### Records from a data collection
= = = = =

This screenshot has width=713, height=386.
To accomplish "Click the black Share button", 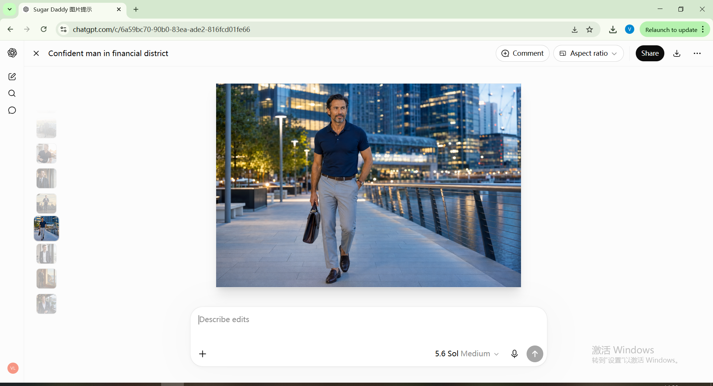I will (x=650, y=53).
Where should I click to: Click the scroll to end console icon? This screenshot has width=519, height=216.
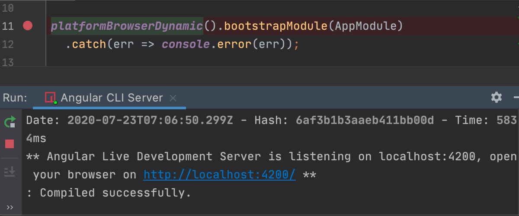click(x=10, y=172)
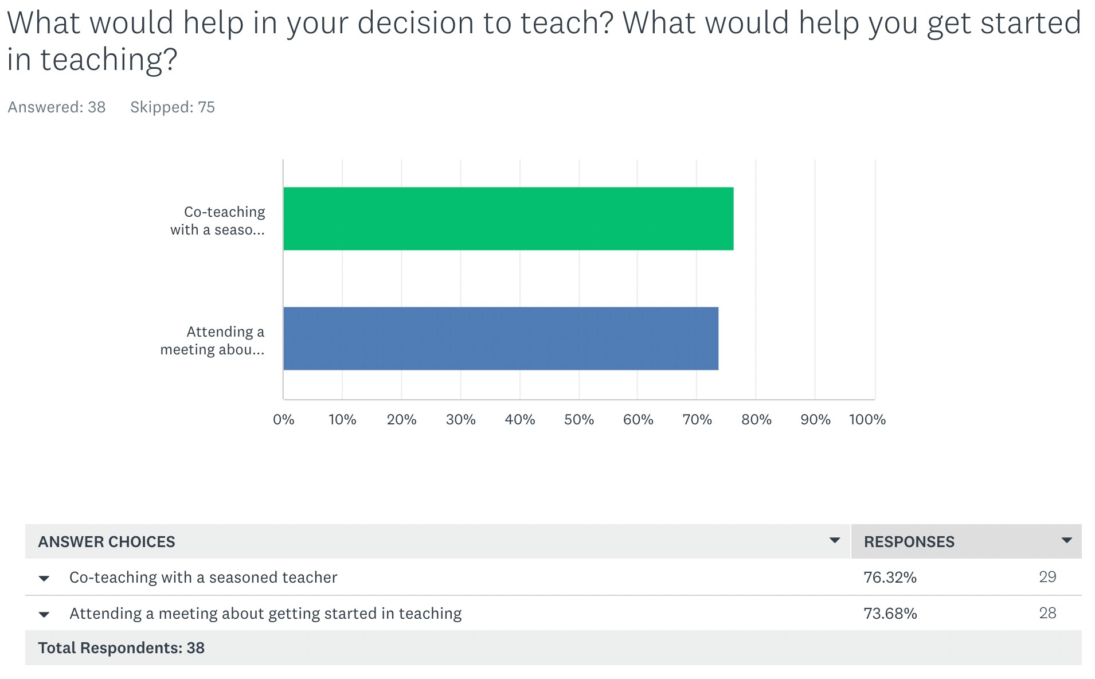Click the Total Respondents: 38 row
Screen dimensions: 1095x679
pyautogui.click(x=553, y=648)
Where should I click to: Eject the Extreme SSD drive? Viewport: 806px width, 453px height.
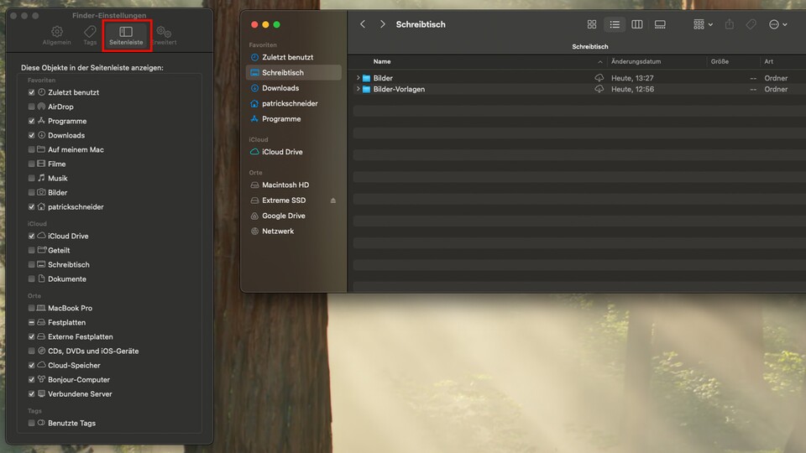coord(333,200)
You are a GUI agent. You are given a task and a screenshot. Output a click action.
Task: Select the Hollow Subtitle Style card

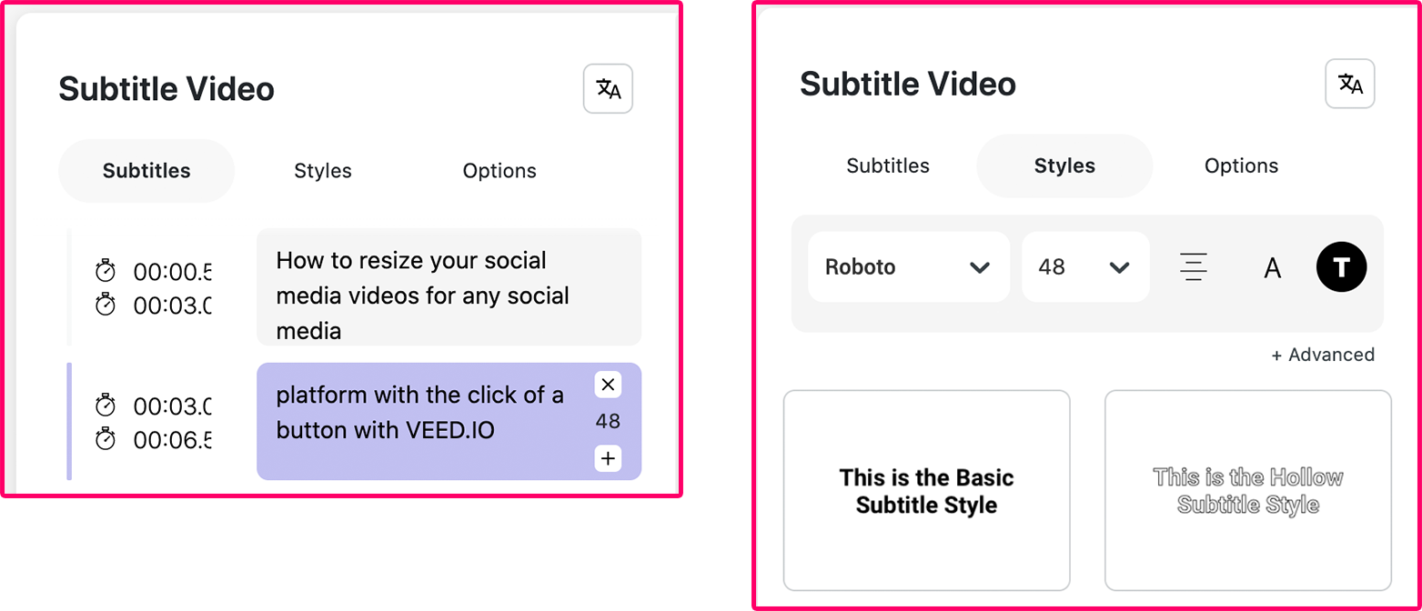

= = = = =

Retype exactly, please, the span from the line holding "You are a GUI" through the closing line of the data, both ends included, without the pictures.

You are a GUI agent. You are given a task and a screenshot. Output a click action.
Task: Select the Hollow Subtitle Style card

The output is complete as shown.